GIVEN DATA below:

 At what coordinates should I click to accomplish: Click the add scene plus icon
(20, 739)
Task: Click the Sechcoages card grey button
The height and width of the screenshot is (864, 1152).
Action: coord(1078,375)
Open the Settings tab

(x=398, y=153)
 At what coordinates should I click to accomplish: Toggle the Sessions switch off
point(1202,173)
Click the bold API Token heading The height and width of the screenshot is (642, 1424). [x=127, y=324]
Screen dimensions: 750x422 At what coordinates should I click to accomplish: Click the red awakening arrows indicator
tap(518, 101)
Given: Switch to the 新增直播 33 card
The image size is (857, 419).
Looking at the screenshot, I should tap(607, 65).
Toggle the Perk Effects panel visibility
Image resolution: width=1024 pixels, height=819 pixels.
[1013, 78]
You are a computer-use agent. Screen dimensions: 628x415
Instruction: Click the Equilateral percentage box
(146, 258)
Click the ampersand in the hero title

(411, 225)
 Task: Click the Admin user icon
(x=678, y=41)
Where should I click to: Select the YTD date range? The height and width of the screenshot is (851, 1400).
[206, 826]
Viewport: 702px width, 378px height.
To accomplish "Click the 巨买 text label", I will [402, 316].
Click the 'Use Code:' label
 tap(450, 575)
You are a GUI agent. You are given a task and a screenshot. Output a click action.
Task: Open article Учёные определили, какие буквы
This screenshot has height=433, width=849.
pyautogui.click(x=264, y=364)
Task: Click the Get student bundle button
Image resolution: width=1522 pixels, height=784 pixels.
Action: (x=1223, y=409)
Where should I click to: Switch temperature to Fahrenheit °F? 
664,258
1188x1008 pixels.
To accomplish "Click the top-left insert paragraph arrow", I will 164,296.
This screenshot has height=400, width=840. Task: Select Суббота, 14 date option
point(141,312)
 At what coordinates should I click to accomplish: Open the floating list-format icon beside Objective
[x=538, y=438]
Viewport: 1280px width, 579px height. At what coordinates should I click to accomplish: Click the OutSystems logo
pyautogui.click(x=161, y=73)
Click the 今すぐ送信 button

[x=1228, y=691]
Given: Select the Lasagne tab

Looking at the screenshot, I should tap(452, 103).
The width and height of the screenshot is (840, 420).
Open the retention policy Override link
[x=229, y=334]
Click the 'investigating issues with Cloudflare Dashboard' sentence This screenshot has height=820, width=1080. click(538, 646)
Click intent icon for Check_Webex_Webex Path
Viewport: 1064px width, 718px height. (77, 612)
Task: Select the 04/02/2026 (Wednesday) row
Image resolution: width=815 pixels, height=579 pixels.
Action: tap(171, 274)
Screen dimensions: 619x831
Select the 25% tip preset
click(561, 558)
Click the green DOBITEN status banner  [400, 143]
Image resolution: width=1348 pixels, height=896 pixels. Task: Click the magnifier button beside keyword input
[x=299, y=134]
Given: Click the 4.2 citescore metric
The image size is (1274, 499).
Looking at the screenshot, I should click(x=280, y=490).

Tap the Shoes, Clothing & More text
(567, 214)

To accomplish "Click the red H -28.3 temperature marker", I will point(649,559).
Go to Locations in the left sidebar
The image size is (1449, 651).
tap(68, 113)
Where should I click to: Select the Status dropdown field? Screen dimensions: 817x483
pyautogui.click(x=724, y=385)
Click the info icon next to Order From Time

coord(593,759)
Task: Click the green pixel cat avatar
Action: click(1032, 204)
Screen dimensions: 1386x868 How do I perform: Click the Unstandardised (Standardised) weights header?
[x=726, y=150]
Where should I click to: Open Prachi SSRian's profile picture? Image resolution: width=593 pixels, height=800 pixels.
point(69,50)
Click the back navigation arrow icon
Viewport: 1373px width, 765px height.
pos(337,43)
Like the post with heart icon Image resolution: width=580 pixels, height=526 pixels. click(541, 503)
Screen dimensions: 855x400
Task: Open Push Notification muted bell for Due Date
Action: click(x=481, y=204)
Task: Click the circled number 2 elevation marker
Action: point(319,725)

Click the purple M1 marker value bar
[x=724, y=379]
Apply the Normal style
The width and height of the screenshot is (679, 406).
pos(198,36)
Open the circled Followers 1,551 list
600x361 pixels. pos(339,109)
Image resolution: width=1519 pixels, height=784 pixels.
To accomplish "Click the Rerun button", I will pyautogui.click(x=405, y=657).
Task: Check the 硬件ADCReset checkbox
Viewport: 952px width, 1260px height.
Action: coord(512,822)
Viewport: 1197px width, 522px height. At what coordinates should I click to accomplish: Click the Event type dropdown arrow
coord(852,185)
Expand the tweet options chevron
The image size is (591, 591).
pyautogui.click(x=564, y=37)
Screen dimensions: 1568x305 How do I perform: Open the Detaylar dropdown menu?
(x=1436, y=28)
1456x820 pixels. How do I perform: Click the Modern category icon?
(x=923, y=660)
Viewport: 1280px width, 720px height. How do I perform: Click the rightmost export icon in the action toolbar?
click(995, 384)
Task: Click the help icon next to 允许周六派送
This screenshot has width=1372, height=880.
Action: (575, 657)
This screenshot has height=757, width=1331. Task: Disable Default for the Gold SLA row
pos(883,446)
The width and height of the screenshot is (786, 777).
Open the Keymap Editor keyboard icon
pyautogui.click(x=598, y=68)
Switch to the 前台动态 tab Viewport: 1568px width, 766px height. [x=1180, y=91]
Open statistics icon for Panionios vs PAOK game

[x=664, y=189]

End of GIVEN DATA.

**EXERCISE:** Exactly the lines from the one containing "Click the purple M1 marker value bar" to the final line of the data, both included, should be printed, and nothing more.

**RESPONSE:**
Click the purple M1 marker value bar
[x=724, y=379]
Apply the Normal style
The width and height of the screenshot is (679, 406).
pos(198,36)
Open the circled Followers 1,551 list
600x361 pixels. pos(339,109)
Image resolution: width=1519 pixels, height=784 pixels.
To accomplish "Click the Rerun button", I will pyautogui.click(x=405, y=657).
Task: Check the 硬件ADCReset checkbox
Viewport: 952px width, 1260px height.
Action: coord(512,822)
Viewport: 1197px width, 522px height. At what coordinates should I click to accomplish: Click the Event type dropdown arrow
coord(852,185)
Expand the tweet options chevron
The image size is (591, 591).
pyautogui.click(x=564, y=37)
Screen dimensions: 1568x305 How do I perform: Open the Detaylar dropdown menu?
(x=1436, y=28)
1456x820 pixels. How do I perform: Click the Modern category icon?
(x=923, y=660)
Viewport: 1280px width, 720px height. How do I perform: Click the rightmost export icon in the action toolbar?
click(995, 384)
Task: Click the help icon next to 允许周六派送
This screenshot has width=1372, height=880.
Action: (575, 657)
This screenshot has height=757, width=1331. Task: Disable Default for the Gold SLA row
pos(883,446)
The width and height of the screenshot is (786, 777).
Open the Keymap Editor keyboard icon
pyautogui.click(x=598, y=68)
Switch to the 前台动态 tab Viewport: 1568px width, 766px height. [x=1180, y=91]
Open statistics icon for Panionios vs PAOK game

[x=664, y=189]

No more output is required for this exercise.